Happy to pass by UZH this time for 3 exiting talks. And we're still looking for an apéro sponsor!
• Processing Large Graphs at Warp Speed
Abraham Bernstein, Professor at Department of Informatics, UZH
Abstract: Large Graphs are ubiquitous and need to be processed everywhere. Unfortunately, most middleware architectures are aimed at tables of key/value pairs. The Web of Data, for example, has grown immensely over the past years. From only one dataset in 2007 the linked portion of the Open Data Cloud has grown to over 31 billion triples (in 2011) usually shown in the diagrams and a plethora of open data sets published by individuals, organizations and governments all over the world usually not shown. Given this immense growth the question arises how to process these data. Even if you can process 10’000 triples per second it will still take more than 861 hours to process the whole cloud… so algorithms traveling (or traversing) the linked data cloud using conventional methods are going to be slow. In this talk I will present some methods to swiftly process large graphs in a distributed setting.

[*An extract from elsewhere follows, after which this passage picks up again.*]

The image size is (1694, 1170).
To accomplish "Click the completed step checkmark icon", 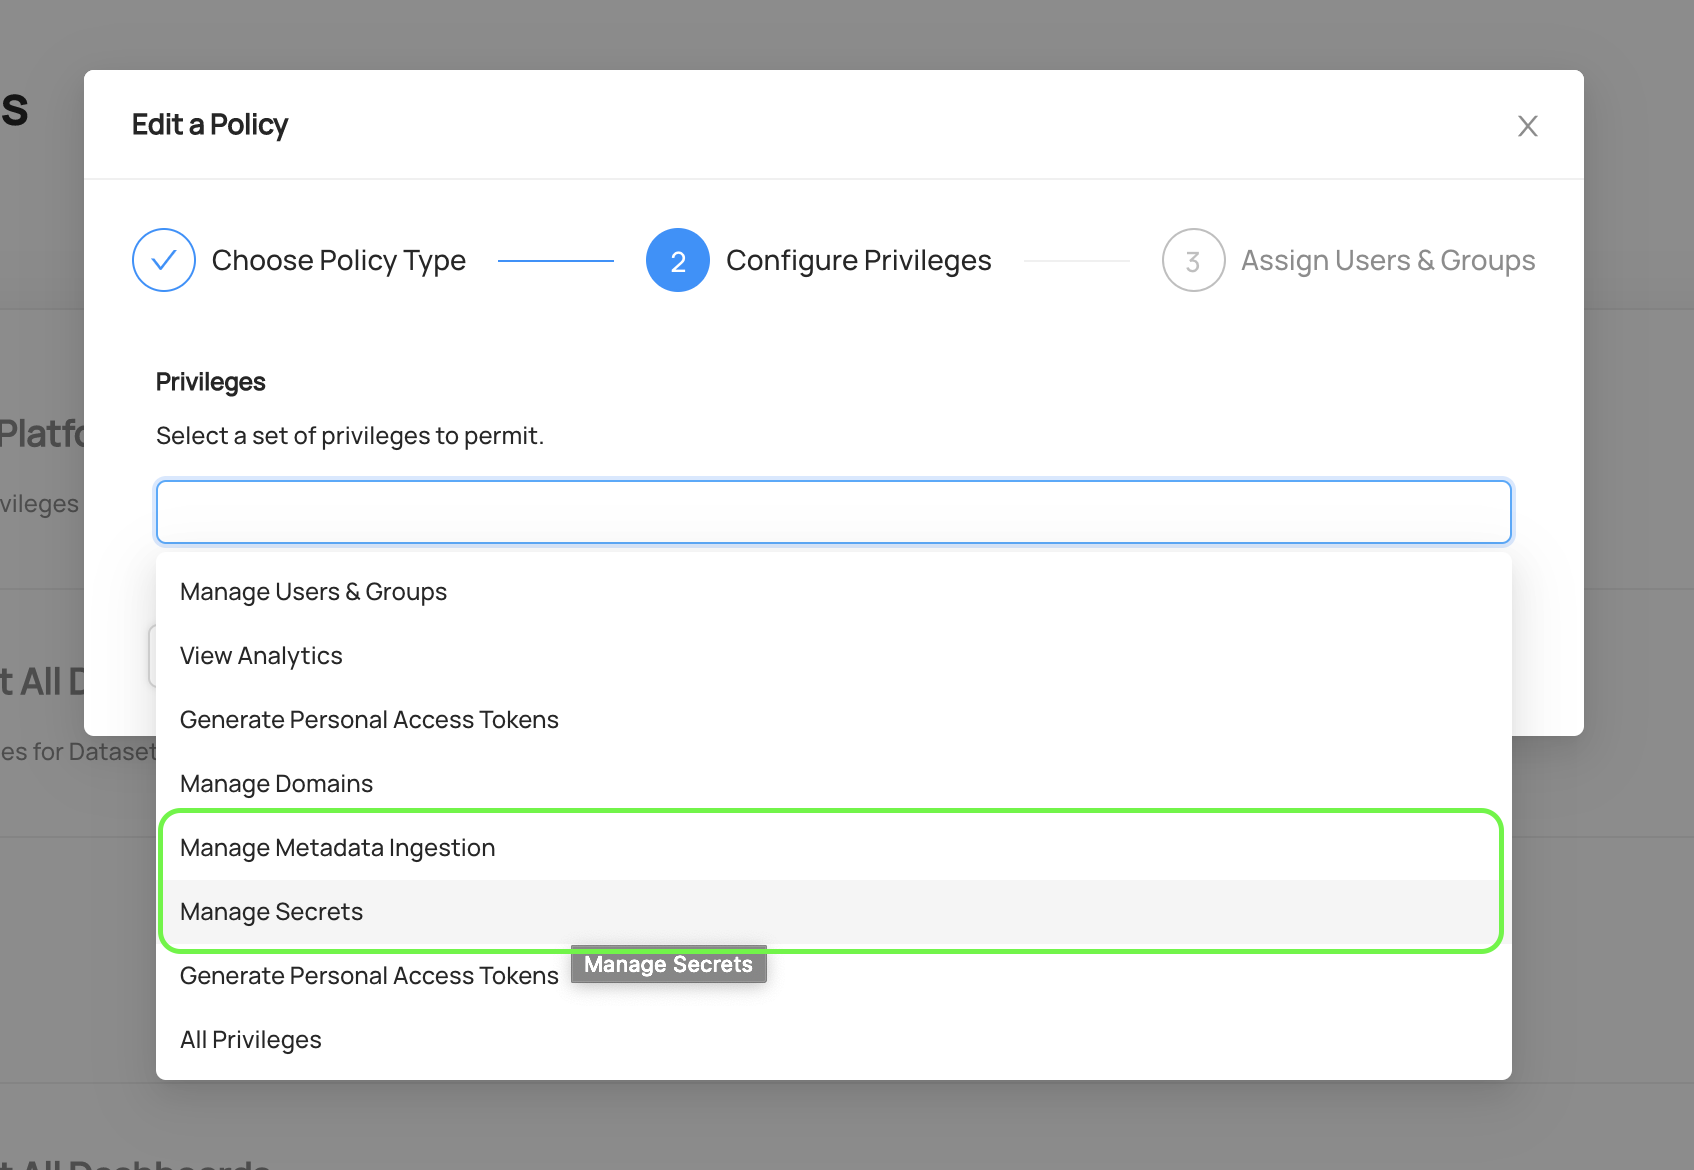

• I'm Rubber, you're Data: A short Introduction to Topological Data Analysis
Simon Pepin Lehalleur, PhD Student at UZH
Abstract: Statistical models and machine learning techniques are built and analysed via a rich blend of mathematical disciplines : linear algebra, multivariate calculus, probability, graph theory, etc. Topological Data Analysis (TDA) is a new framework for data analysis built on ideas from Topology, an important branch of pure mathematics. In a nutshell, topology is the study of the properties of shapes which are invariant under continuous deformation. In particular, Algebraic Topology associates computable, linear invariants to spaces, which can be used to "count the number of holes of various dimensions". In TDA, these invariants are computed for certain spaces naturally associated to datasets (in the form of point clouds or distance matrices). This provides topological summaries of the "shape of the data", which can then be used either for data visualization and exploration or as input for other ML algorithms. TDA methods are being used for production data analysis problem, both in scientific research and by the rapidly expanding start-up Ayasdi.
In this talk, I will present the ingredients of topology used in TDA and demonstrate two basic algorithms: Mapper (developed by the founders of Ayasdi) and Persistent Homology.

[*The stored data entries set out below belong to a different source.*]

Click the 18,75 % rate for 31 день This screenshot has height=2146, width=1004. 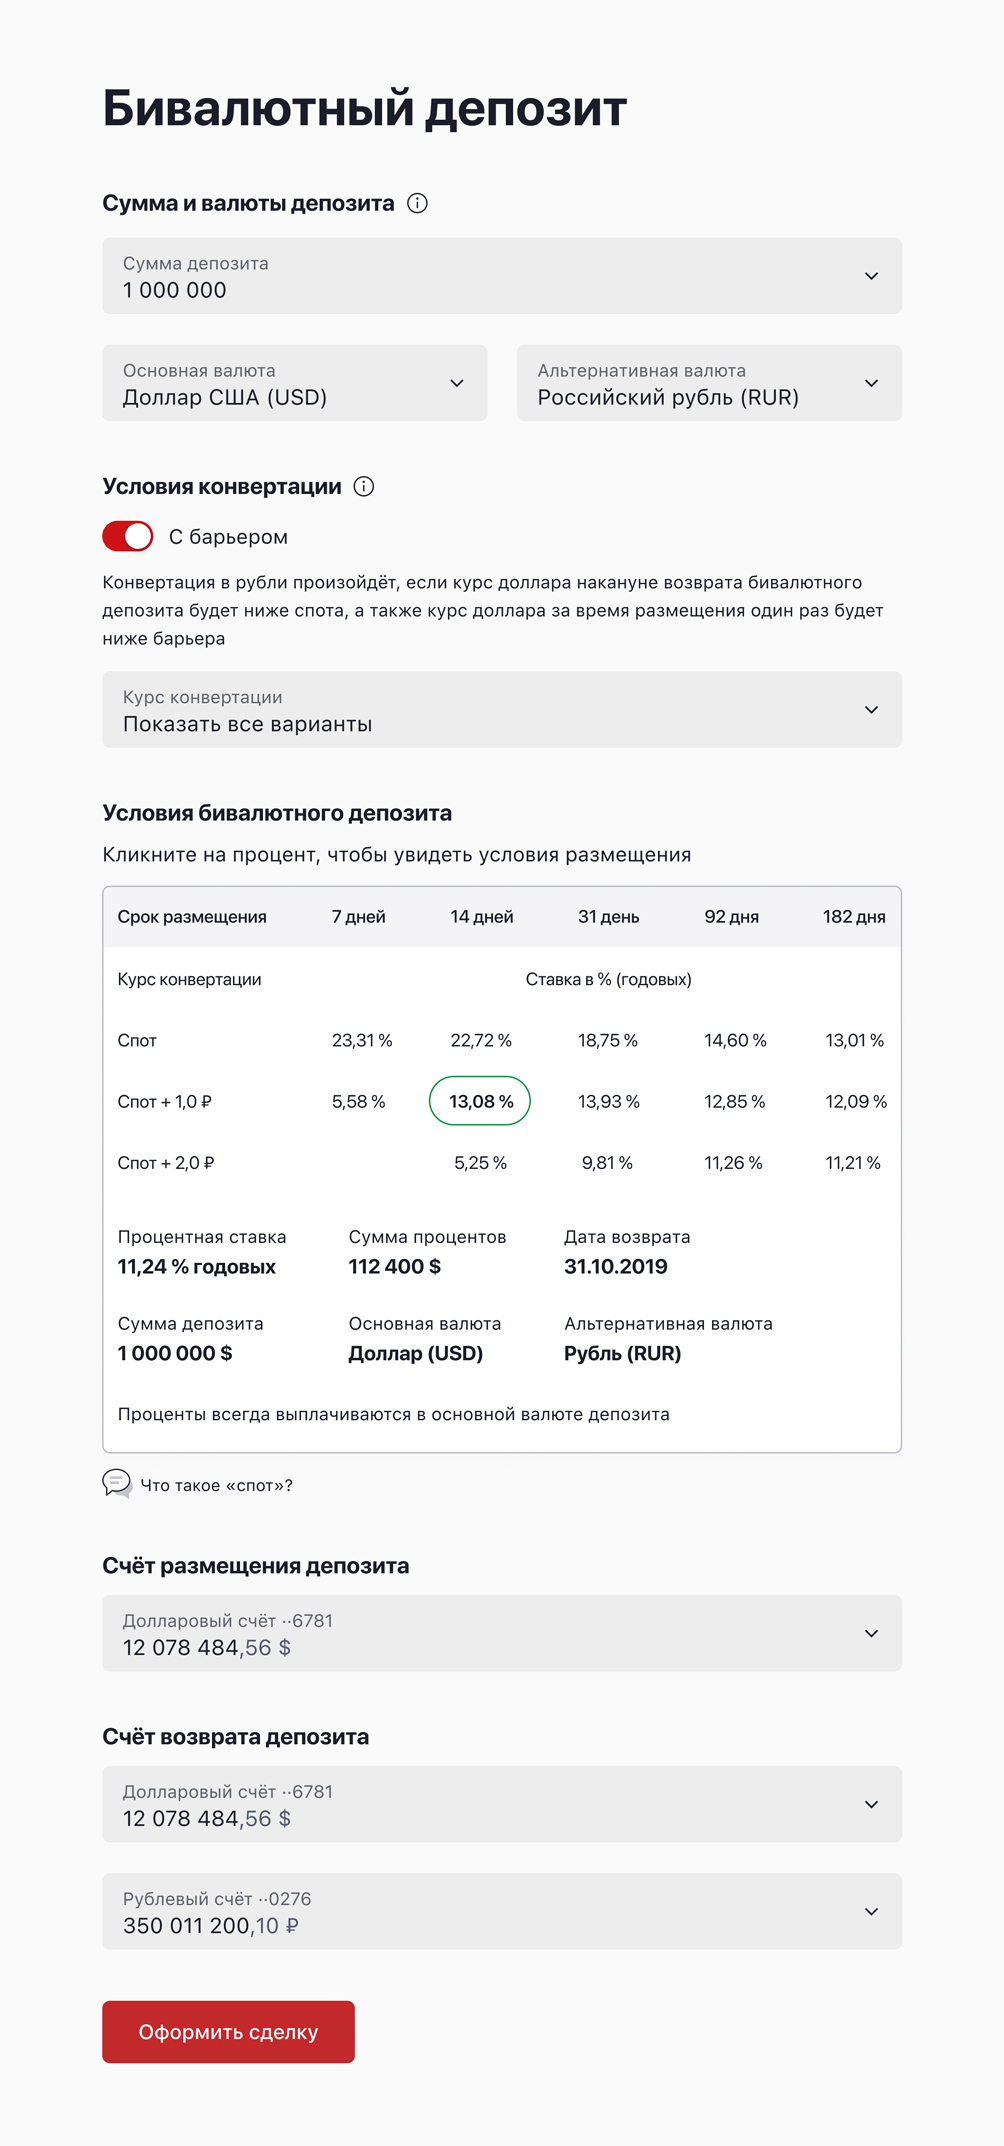click(608, 1040)
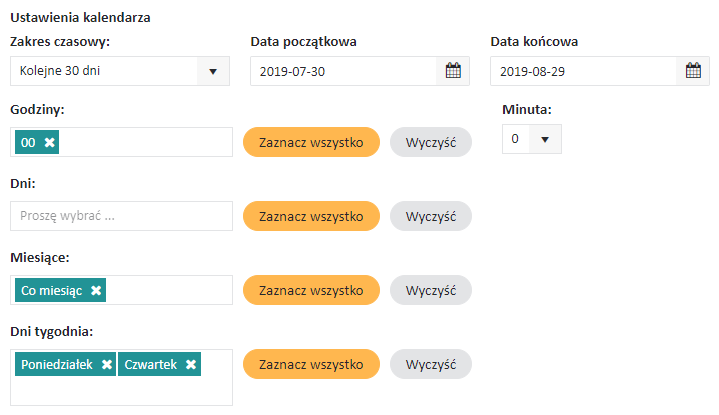Expand the 'Zakres czasowy' dropdown

pos(213,71)
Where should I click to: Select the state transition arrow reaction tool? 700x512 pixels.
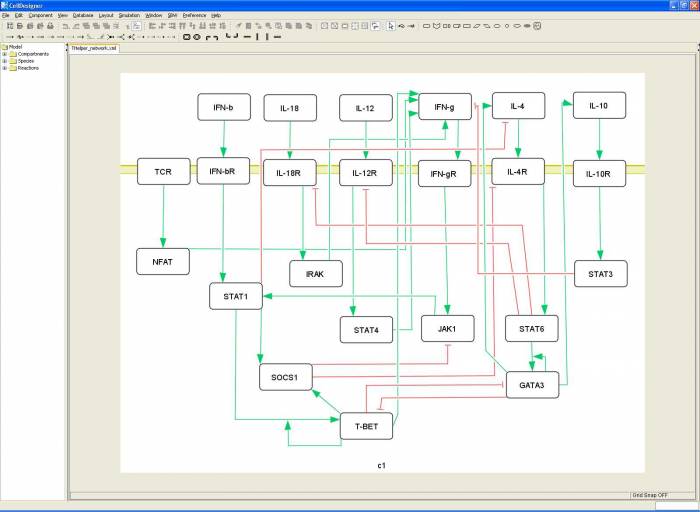(x=9, y=37)
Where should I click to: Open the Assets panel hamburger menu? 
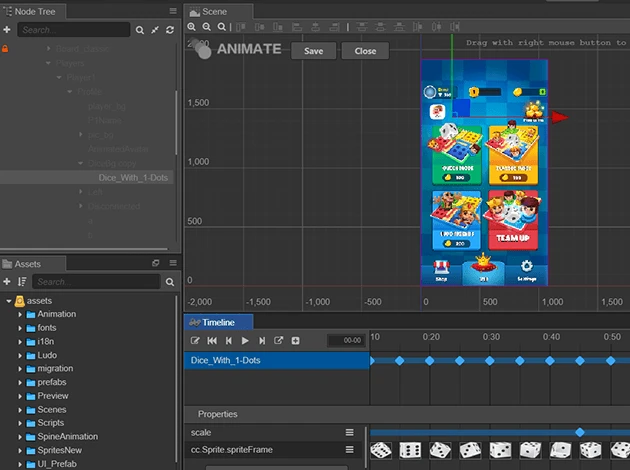click(x=172, y=263)
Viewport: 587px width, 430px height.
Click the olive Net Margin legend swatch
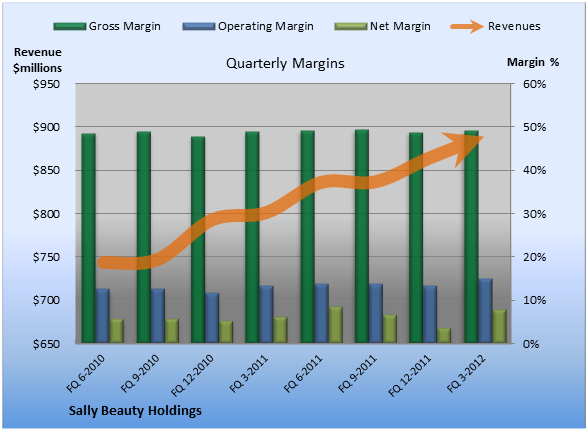350,26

• Randomized Methods in Optimization
Sebastian U. Stich, Postdoc at ETH Zurich
Abstract: Randomized methods are ubiquitous in all areas of optimization. For instance, in (i) high-dimensional optimization the choice of random search directions allows to trade-off the efficiency of an update versus its computational cost (e.g. Random Coordinate Descent).Or in (ii) applications where the gradient can not easily be accessed (e.g. parameter tuning), randomized methods can work by querying only function values instead. In both settings, the convergence of the randomized schemes is fastest if the sampling distribution of the search directions does fit the underlying metric of the optimization problem (like in variable metric schemes of second-order optimization).

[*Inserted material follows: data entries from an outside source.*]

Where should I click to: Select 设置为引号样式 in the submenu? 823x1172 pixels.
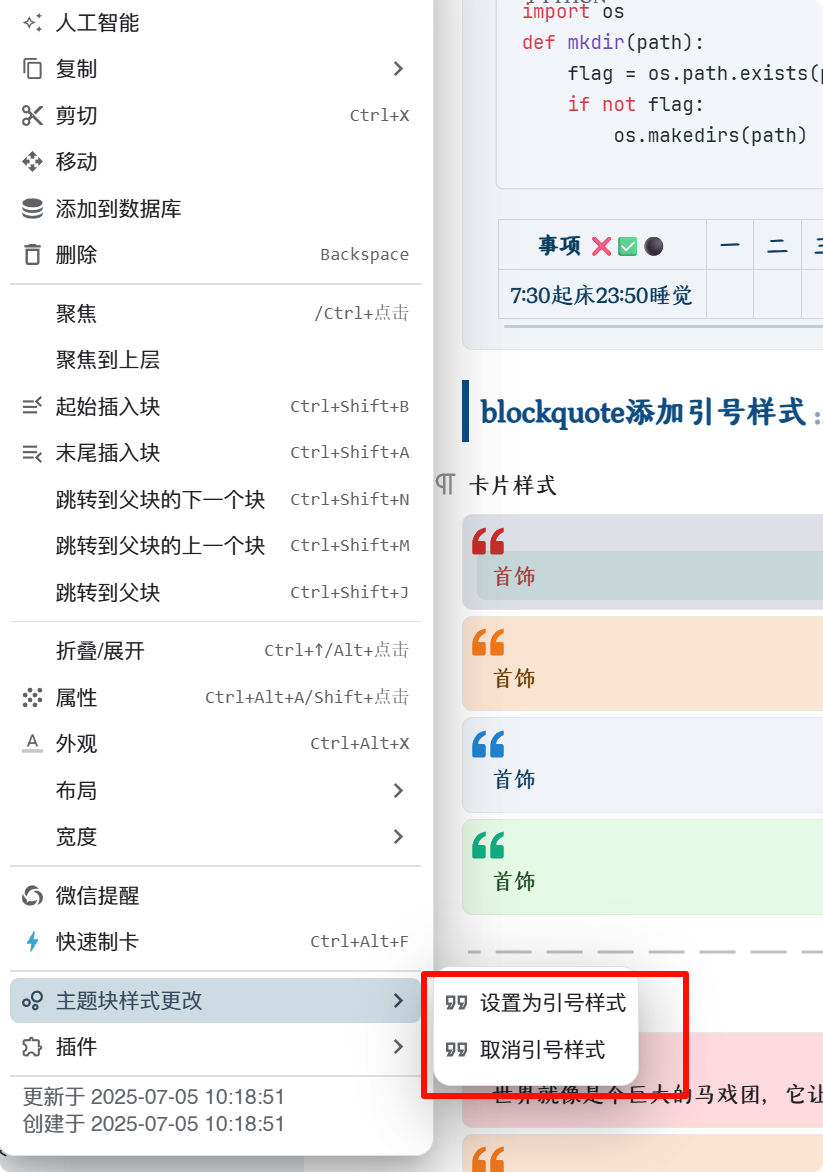pos(552,1003)
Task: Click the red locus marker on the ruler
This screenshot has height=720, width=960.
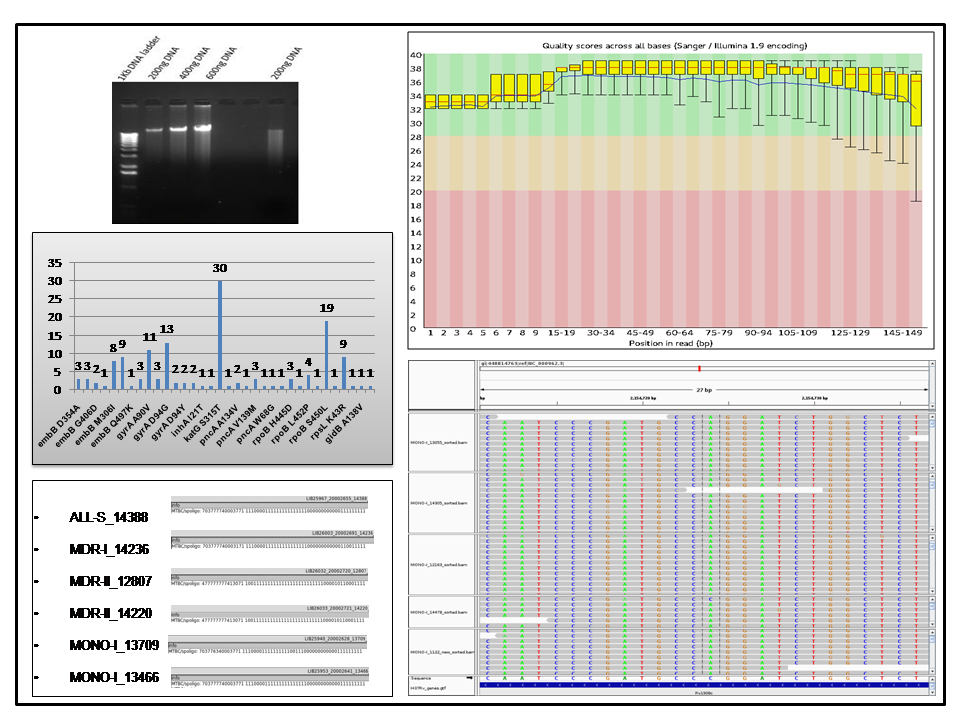Action: pyautogui.click(x=699, y=368)

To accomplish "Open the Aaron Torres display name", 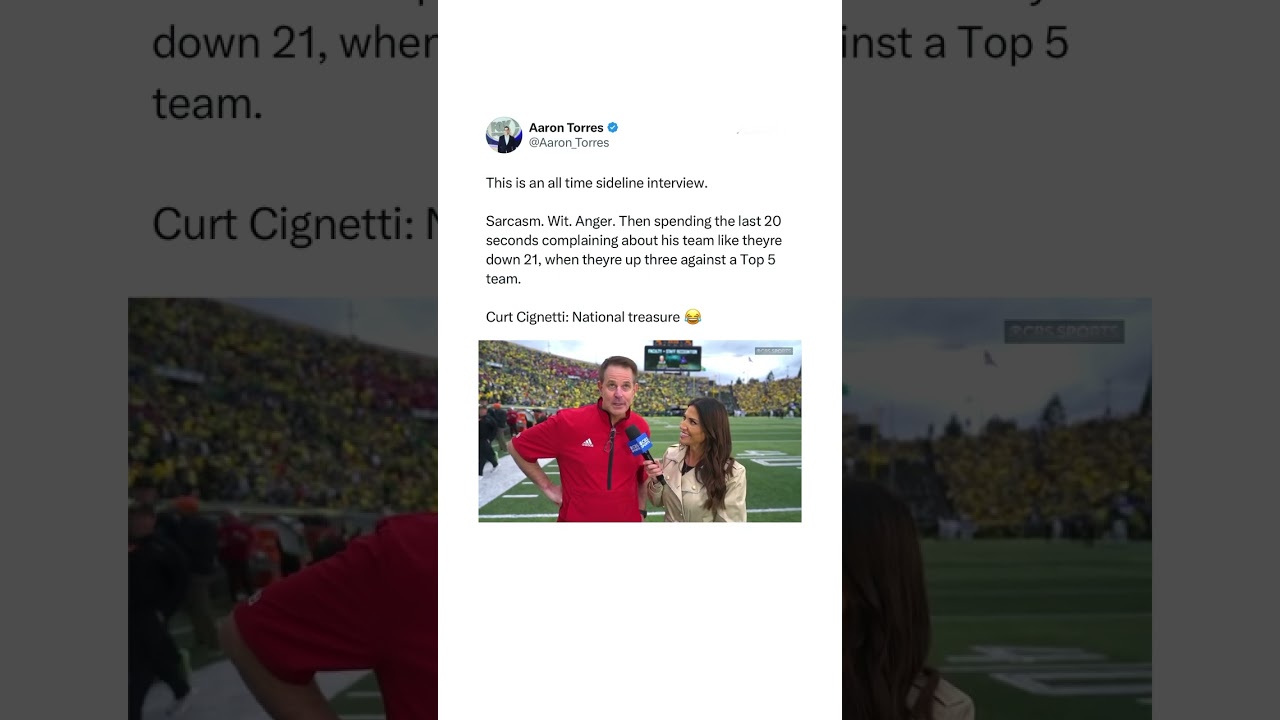I will [x=566, y=128].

In this talk, we review complexity results for first- and zeroth-order optimization algorithms. We will especially focus randomized schemes, like for instance Nesterov's accelerated Random Gradient methods for setting (i), or a class of algorithms termed ``Evolution Strategies'' designed for (ii). We will not only present some applications but also a few theoretical results. For instance, we will quantify the influence of the sampling distribution on the convergence rate.